A project over ten years in the making, the $6.5 million skate park was mired in controversy as many skaters at first protested calls to demolish the original Bro Bowl, an old graffiti emblazoned bowl, itself named in the 2013 National Register of Historic Places as the gentrification (er, "redevelopment") of this part of the city proliferated.
“It’s all about reaching at-risk youth,” said Team Pain designer Tito Porrata. “Skaters that you know are otherwise being harassed for doing something positive. We’re just hyped that in an area like this, set in a metropolitan setting with a beautiful skyline with access to locals, tourists and at-risk youth that’s free and unsupervised its setting a model for how skate parks should be in the state of Florida and nationwide for that matter."
As skaters young and old buzzed around doing ollies, grabbing the rail and flipping all over the pristine new concrete, a party atmosphere was in full swing as parents looked on from the sidelines with the smell of burgers from public grills wafted around the park. Amid all the newness of the park a small section stood out, a green collection of humps complete with graffiti laying in homage to the history of what came before.

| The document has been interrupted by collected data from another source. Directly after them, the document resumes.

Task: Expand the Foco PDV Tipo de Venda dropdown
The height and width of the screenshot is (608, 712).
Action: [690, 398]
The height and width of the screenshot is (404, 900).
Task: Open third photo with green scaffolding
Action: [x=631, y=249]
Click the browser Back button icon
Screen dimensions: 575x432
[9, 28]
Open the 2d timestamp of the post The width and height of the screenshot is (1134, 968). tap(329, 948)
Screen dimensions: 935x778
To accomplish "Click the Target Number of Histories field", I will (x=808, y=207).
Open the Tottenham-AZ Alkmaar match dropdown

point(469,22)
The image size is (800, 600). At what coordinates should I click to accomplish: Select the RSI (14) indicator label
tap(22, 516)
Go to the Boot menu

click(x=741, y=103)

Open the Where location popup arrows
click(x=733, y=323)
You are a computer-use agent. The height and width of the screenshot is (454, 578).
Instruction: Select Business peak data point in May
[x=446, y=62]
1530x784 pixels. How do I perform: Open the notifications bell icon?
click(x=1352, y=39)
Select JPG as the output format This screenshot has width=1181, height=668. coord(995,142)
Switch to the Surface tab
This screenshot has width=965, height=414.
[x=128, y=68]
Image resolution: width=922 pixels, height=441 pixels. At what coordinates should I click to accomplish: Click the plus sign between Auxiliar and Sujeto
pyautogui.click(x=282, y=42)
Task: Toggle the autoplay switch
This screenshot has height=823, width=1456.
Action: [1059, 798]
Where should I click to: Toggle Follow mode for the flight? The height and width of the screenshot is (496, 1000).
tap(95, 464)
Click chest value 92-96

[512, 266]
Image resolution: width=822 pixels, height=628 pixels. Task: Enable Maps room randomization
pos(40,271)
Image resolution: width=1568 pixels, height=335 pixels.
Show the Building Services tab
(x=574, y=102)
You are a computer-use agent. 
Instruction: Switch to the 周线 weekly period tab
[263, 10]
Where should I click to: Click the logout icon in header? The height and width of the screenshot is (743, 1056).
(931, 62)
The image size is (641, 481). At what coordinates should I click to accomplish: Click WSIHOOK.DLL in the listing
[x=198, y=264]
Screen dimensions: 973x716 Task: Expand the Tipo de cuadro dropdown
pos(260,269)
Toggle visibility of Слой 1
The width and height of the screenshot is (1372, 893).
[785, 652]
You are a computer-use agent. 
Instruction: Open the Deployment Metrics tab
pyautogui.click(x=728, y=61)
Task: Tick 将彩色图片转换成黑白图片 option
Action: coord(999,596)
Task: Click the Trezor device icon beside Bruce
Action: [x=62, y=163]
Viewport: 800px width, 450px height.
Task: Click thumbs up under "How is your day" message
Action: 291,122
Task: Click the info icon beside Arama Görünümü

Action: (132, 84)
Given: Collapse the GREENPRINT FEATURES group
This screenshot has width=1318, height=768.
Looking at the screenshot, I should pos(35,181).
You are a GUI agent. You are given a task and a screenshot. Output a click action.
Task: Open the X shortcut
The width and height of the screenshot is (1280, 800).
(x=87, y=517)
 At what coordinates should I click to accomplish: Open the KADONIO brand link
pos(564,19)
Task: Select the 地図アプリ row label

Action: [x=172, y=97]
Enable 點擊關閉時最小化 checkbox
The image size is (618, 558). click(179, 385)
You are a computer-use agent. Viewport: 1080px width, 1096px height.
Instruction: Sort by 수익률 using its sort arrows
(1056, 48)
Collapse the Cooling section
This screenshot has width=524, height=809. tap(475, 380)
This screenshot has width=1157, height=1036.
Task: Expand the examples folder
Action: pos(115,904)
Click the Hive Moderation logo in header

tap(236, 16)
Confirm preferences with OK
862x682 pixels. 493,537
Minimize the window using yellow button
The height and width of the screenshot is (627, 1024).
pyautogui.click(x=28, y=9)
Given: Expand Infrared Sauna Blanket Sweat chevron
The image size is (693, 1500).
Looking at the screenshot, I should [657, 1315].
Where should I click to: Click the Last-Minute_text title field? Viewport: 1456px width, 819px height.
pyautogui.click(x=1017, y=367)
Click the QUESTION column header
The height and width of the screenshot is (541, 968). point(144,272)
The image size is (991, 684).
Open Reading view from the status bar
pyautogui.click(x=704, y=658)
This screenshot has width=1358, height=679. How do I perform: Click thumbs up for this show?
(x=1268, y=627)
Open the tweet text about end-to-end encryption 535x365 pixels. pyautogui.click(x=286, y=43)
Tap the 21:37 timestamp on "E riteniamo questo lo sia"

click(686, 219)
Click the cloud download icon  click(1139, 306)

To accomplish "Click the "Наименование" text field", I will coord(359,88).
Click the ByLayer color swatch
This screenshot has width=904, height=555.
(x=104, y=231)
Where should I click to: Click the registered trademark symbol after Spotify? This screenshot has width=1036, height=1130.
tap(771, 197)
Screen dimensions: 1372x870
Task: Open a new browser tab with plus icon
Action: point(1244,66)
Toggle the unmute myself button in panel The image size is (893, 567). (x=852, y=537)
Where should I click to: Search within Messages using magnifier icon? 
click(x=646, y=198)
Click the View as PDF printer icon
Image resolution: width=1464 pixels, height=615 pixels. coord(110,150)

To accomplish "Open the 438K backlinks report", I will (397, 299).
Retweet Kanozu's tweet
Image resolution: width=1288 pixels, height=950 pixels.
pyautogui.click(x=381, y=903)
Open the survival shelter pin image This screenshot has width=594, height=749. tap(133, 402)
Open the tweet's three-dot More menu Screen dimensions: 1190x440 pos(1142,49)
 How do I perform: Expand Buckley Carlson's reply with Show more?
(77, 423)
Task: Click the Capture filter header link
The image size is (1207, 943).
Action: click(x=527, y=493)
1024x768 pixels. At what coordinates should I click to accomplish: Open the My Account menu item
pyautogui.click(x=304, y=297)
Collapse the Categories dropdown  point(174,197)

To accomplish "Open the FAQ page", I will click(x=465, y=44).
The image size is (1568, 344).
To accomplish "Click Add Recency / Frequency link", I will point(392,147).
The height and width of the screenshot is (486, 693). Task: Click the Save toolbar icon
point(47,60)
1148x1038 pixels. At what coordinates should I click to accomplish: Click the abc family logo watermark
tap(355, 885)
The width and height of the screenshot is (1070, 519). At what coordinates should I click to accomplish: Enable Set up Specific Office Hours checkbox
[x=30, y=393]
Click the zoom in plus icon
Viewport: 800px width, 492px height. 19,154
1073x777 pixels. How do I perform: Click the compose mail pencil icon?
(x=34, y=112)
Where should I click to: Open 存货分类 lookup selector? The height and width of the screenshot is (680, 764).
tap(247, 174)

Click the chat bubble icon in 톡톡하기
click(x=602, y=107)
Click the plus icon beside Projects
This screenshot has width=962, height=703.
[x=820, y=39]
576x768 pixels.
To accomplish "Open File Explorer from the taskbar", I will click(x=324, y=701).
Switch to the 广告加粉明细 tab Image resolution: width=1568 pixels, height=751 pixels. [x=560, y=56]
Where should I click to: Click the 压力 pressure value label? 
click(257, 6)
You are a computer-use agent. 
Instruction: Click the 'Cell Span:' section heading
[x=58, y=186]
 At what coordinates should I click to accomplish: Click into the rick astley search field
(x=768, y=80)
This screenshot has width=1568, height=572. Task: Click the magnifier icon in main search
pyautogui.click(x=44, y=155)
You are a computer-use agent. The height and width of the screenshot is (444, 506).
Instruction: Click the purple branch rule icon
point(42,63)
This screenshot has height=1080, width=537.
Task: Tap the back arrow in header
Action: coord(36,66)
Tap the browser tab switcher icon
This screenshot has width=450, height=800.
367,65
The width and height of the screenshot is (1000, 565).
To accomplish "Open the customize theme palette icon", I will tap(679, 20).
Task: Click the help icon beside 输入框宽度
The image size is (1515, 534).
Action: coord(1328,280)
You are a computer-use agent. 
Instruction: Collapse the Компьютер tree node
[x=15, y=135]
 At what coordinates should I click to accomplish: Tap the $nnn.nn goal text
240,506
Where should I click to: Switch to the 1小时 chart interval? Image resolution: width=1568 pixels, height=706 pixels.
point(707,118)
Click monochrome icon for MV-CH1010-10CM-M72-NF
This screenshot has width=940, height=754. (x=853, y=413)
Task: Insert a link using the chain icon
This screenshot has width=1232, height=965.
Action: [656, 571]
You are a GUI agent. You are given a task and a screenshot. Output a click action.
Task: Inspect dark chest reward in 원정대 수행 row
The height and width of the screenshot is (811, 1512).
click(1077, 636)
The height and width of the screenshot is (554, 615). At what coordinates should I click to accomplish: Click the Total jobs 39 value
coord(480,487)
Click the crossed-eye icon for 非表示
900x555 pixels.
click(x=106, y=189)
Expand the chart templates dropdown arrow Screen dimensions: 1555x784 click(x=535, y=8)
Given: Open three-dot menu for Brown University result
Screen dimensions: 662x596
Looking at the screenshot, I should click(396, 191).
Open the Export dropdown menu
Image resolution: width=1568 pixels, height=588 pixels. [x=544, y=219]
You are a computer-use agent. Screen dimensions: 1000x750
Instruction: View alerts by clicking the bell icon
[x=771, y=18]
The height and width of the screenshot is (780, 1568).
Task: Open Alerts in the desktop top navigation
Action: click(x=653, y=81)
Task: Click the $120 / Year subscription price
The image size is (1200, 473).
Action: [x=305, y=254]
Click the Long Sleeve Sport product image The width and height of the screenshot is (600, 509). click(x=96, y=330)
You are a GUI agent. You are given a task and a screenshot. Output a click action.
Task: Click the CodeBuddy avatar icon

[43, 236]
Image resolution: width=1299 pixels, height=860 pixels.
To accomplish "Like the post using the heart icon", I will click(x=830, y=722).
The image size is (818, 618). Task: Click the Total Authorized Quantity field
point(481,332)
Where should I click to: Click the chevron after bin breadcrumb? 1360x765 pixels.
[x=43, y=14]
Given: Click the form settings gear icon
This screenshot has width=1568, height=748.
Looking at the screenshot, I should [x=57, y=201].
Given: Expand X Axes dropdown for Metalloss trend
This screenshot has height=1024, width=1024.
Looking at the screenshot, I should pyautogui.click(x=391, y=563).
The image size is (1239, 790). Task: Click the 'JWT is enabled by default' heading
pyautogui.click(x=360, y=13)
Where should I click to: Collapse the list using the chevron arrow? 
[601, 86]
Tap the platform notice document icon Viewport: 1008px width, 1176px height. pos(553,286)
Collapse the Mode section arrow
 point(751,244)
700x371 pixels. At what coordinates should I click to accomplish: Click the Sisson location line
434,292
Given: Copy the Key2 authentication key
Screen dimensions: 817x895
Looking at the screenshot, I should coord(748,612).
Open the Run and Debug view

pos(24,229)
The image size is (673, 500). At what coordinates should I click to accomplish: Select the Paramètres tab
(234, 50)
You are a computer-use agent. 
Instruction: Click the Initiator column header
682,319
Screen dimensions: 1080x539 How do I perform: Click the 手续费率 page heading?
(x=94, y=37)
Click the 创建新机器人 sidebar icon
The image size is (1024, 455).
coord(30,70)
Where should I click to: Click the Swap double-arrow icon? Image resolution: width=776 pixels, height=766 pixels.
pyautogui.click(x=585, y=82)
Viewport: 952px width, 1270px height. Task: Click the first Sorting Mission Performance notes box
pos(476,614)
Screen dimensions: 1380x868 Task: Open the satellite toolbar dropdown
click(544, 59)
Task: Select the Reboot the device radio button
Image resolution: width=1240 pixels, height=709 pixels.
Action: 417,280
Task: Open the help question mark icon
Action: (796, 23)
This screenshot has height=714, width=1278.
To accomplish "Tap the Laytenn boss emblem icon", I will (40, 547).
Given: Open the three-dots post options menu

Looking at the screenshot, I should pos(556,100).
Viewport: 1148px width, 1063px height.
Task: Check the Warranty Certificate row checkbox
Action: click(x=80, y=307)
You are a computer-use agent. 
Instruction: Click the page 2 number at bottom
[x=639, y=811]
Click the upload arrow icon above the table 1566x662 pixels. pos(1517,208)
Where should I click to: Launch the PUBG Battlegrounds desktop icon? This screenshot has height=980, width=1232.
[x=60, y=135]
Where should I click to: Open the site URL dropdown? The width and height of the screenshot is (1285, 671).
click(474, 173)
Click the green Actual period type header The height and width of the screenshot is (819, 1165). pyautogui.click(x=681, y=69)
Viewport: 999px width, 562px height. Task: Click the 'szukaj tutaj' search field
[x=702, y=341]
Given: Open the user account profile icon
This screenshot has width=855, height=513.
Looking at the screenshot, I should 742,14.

“The entire mission was always to create almost like a museum-like skatepark that would honor the original and the past and the history of skateboarding in Tampa,” Porrata said.
With a cut of the ribbon, Buckhorn declared the park open. To complete the mayor's (albeit unofficial) role, he laid down flat on the new track and was ollied by 23-year-old local skater Derick Glancy.
“I actually went to the old one, once and then they tore it down,” said 14-year-old Tampa resident Jamie Brown. “Once I found out they were building a new one, I kept asking my dad, 'how long is it? How long until they finish?' Then I looked on the billboard and it said "Grand Opening" so we came out. Yeah, its cool."
As a rain shower rolled, in the newly opened park was already getting scuffed and broken in. Kids and dads of all ages and even a few mountain bike cops had wide grins as they checked the coolness of this new attraction to Tampa.